▶ **Brief**: Reproduce each of the lines below word for word, leaving out the pictures.

▶ **Supplied data**:
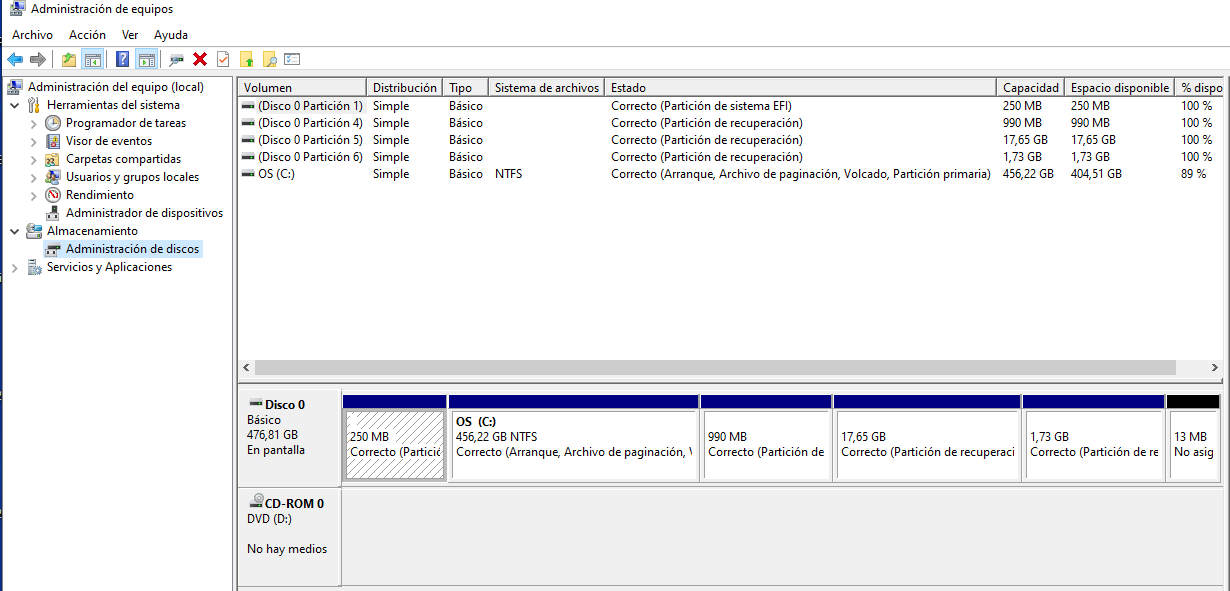Click the folder up-one-level toolbar icon
Screen dimensions: 1230x591
[69, 59]
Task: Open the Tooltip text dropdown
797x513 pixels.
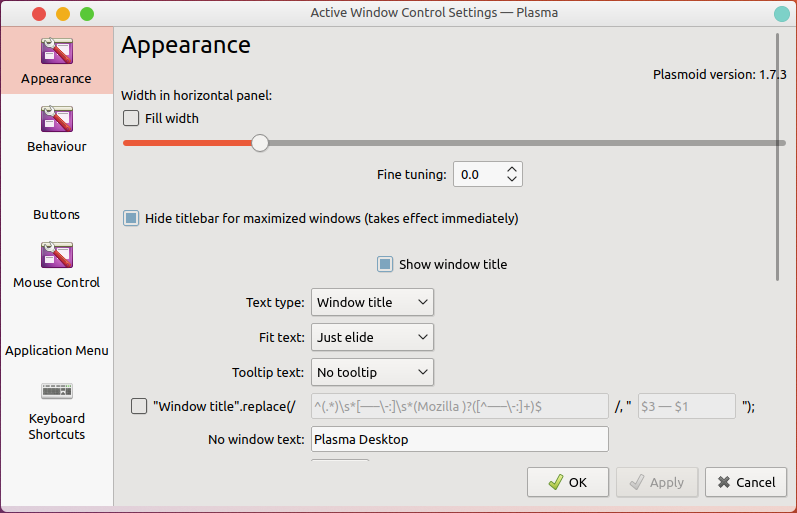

▶ **Solution to this problem**:
Click the folder up-one-level toolbar icon
Screen dimensions: 1230x591
[69, 59]
Task: Open the Tooltip text dropdown
797x513 pixels.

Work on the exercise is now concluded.